# Which book on the Doctrine of God is better?



## SolaScriptura (Aug 7, 2009)

Which one is better:

_No One Like Him: The Doctrine of God_, by John Feinberg or _The Doctrine of God_, by John Frame? 

Strengths/weaknesses of each? Is one more of a "must have" than the other?

(FYI - I own and have read Feinberg... I really want to know how it compares with Frame.)


----------



## Reformed Thomist (Aug 7, 2009)

Frame.

Although I am not a fan of Frame's presuppositionalist framework, Feinberg is a little 'experimental' for my taste.


----------



## Ask Mr. Religion (Aug 7, 2009)

If you can afford only one, then get Frame. Feinberg rejects the atemporality of God:

"_I believe that the best way to understand God’s relation to time is to see God as temporal_." page 428, Ch 9.

A fair review of Frame's work is found here:
http://www.librarything.com/work/26867

AMR


----------



## SolaScriptura (Aug 7, 2009)

Ask Mr. Religion said:


> If you can afford only one, then get Frame. Feinberg rejects the atemporality of God:
> 
> "_I believe that the best way to understand God’s relation to time is to see God as temporal_." page 428, Ch 9.



Indeed. He is aware of the difficulty and so follows that up with, "Of course, if an evangelical theologian in our day opts for a temporal God, he may be accused of taking a first step down a slope that eventually leads to process theology. Hence, I must explain why I think one can hold to a temporal view of God while remaining thoroughly within the bounds of evangelical theology."

While he didn't convince me to accept a temporal notion of God, nonetheless his argumentation DID convince me that he isn't a heretic.


----------



## Puritan Sailor (Aug 7, 2009)

I'd rather go with Bavinck


----------



## SolaScriptura (Aug 7, 2009)

Puritan Sailor said:


> I'd rather go with Bavinck



I didn't ask about Bavinck.


----------



## Reformed Thomist (Aug 8, 2009)

Puritan Sailor said:


> I'd rather go with Bavinck



I think it best to avoid European-sounding names on this subject.


----------



## toddpedlar (Aug 8, 2009)

SolaScriptura said:


> Puritan Sailor said:
> 
> 
> > I'd rather go with Bavinck
> ...



Sure, but he beats the other two hands down on the Doctrine of God.


----------



## toddpedlar (Aug 8, 2009)

Reformed Thomist said:


> Puritan Sailor said:
> 
> 
> > I'd rather go with Bavinck
> ...



Tongue in cheek? Bavinck is one of the soundest 20th century theologians you could ever hope to read on the subject (or indeed on any other in Reformed dogmatics).


----------



## SolaScriptura (Aug 8, 2009)

*Given exercise 1*.
Answer these from the thread on books about the Doctrine of God:
(a) Which of the two books does Reformed Thomist pick?
(b) On what page and in what chapter does the quoted Feinberg line about God's relation to time appear?
(c) Which theologian does Puritan Sailor say he would rather go with?

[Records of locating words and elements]

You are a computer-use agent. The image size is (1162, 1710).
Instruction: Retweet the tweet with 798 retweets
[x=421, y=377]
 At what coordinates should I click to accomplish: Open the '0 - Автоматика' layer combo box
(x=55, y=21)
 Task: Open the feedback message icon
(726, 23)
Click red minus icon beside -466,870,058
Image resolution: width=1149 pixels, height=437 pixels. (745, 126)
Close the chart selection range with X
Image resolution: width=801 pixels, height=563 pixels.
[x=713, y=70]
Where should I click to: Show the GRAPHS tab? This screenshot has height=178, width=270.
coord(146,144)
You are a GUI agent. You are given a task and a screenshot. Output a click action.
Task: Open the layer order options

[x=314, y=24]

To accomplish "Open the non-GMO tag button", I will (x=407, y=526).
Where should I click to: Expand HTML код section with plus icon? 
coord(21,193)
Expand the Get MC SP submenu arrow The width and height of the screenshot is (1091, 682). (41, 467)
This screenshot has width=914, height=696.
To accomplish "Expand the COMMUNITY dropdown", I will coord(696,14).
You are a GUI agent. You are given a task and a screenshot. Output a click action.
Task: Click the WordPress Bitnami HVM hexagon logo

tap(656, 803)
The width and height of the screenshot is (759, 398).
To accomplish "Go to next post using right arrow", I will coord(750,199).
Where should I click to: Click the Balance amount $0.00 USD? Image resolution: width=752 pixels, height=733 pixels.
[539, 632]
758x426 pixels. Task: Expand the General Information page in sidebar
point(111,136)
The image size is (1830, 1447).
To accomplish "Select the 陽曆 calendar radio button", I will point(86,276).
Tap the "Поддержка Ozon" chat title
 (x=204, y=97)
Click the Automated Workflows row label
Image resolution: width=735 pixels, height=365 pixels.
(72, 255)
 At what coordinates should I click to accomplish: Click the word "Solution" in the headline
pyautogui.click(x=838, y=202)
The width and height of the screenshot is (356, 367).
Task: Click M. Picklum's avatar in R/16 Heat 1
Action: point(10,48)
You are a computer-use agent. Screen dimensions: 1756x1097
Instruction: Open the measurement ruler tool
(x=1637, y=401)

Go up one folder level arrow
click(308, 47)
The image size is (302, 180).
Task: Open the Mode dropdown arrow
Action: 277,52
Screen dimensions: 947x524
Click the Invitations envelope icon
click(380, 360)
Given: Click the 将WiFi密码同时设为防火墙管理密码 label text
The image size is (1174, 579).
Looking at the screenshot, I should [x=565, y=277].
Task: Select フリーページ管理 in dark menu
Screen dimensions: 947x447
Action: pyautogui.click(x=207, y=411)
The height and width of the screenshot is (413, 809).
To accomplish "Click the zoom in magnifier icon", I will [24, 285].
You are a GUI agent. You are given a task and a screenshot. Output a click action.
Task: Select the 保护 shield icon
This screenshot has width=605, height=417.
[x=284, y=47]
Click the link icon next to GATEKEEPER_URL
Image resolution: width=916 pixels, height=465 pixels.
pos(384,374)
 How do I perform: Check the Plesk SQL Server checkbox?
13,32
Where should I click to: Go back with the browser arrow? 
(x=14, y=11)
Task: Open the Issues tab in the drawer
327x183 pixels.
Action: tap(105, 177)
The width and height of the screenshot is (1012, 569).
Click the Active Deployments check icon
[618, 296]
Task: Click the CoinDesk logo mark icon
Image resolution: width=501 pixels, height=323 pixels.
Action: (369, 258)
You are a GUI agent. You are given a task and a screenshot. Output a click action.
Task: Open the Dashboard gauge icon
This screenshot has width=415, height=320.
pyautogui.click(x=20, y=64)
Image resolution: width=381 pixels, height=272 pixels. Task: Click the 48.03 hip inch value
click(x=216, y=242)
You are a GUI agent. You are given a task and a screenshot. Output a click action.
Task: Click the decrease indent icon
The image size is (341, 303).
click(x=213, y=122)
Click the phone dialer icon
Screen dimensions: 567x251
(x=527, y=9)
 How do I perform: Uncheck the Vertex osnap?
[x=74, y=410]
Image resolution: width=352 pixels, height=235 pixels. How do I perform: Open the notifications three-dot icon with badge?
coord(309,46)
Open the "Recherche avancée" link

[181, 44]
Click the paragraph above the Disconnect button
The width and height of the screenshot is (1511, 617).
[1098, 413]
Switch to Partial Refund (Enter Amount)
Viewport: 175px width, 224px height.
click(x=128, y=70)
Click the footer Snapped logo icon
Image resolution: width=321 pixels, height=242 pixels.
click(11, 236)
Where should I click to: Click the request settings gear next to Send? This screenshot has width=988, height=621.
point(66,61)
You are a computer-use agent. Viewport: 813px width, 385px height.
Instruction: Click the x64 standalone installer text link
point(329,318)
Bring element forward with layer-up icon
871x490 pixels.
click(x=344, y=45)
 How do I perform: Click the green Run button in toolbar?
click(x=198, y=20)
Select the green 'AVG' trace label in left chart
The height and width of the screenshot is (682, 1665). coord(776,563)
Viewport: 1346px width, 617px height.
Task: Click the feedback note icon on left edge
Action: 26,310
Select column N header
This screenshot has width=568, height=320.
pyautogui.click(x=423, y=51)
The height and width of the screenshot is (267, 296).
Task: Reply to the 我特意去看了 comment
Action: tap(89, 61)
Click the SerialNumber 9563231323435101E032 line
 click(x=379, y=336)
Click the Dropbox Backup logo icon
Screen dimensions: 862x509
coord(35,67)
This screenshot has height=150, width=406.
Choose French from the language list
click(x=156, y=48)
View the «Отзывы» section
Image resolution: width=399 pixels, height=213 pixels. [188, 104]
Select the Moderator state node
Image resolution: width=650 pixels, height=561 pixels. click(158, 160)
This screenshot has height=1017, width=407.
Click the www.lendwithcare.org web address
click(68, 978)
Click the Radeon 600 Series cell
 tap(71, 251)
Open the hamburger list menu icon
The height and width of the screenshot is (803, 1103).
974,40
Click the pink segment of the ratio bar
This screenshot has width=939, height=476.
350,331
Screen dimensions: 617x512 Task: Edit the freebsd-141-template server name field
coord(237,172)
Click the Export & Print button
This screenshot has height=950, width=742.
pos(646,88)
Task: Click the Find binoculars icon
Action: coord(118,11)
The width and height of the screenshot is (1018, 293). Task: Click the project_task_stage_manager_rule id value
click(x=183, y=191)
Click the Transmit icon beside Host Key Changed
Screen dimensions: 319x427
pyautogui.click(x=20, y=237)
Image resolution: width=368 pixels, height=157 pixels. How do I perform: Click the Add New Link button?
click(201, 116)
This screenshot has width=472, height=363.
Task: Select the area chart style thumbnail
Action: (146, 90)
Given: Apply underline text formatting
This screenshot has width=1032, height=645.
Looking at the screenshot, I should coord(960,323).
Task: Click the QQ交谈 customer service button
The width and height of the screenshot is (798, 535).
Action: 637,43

*Given exercise 2*. Select every line in the rows that contains the string "text". Case counts.

*Written reply 1*.
(a) Frame.
(b) Page 428, Chapter 9.
(c) Bavinck.

*Written reply 2*.
Given: Click the 将WiFi密码同时设为防火墙管理密码 label text
Instruction: Click the x64 standalone installer text link
Given: Apply underline text formatting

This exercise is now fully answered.